The study supports other surveys that suggest real estate prices will level off as homes become less affordable, although Muir doesn’t expect that to happen before next year.
“We’ve had a marginal increase in the number of listings over the last couple of months, but not enough to be indicative of a return yet to more balanced conditions,” he said. “The affordability measures that we look at indicate that sometime going into 2007 the market will trend to more balance as more and more households who are looking to buy a home are squeezed out because of affordability issues.”
Statistics Canada released numbers Tuesday showing new housing prices in Vancouver were up 0.5 per cent over June, compared with 1.1 per cent nationally, and decreased 0.6 per cent in Victoria, the only one of 21 metropolitan areas other than Kitchener, Ont. (minus 0.1 per cent) to show a decline.

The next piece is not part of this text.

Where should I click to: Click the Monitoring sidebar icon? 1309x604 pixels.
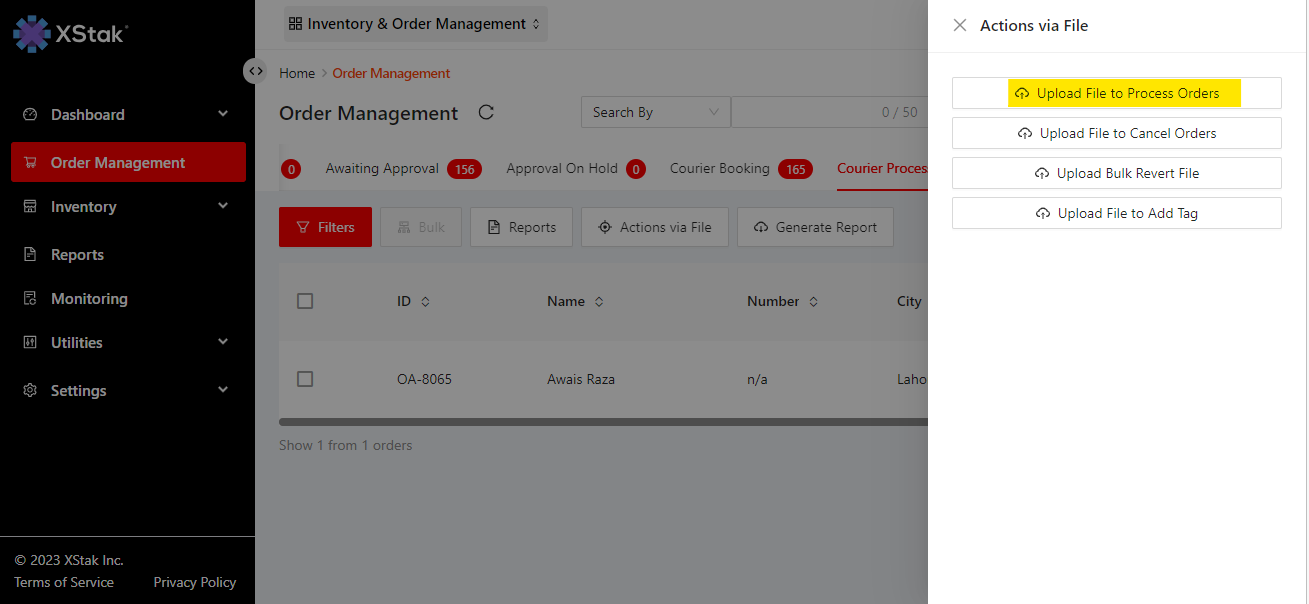(x=30, y=299)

StatsCan said the booming economy in Alberta continues to drive the national average price — Calgary led the way with a monthly increase of 4.6 per cent — along with strong demand and increasing costs for construction materials and labour.

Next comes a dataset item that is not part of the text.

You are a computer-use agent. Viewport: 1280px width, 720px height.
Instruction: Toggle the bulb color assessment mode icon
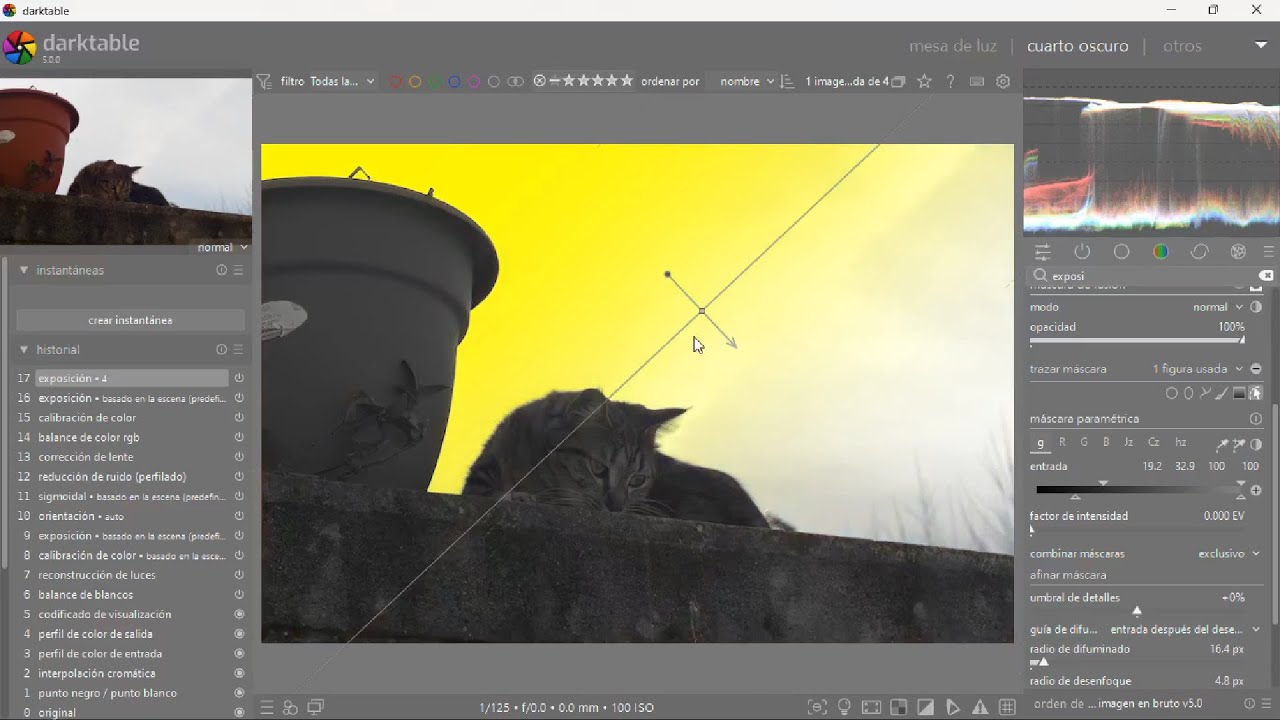(x=844, y=707)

“People have been looking for an overall housing slowdown but it hasn’t really happened yet,” StatsCan analyst Randy Stearns said in an interview.
Hints of a slowdown are contained in the latest housing report from Clayton Research, a Toronto firm of urban and real estate economists, which shows a drop in home buying intentions across the country in June, compared with the same time last year, and an increase in plans to renovate.
“Obviously there is an issue of affordability creeping into the market in B.C. as we’ve seen prices really accelerate over the past year and a half or so,” Clayton vice-president Peter Norman said in an interview.
However, he expects the strong B.C. economy and infrastructure spending to continue to drive in-migration and keep prices buoyant. “We think the B.C. housing market will remain relatively solid.”
CMHC’s average monthly mortgage calculation is based on paying the average MLS price in greater Vancouver and assumes a 25-per-cent down payment and a 25-year amortization. It also assumes that buyers pay the posted five-year mortgage rate because of the difficulty in ascertaining an average discounted interest rate which depends on the buyer’s risk, collateral and other factors.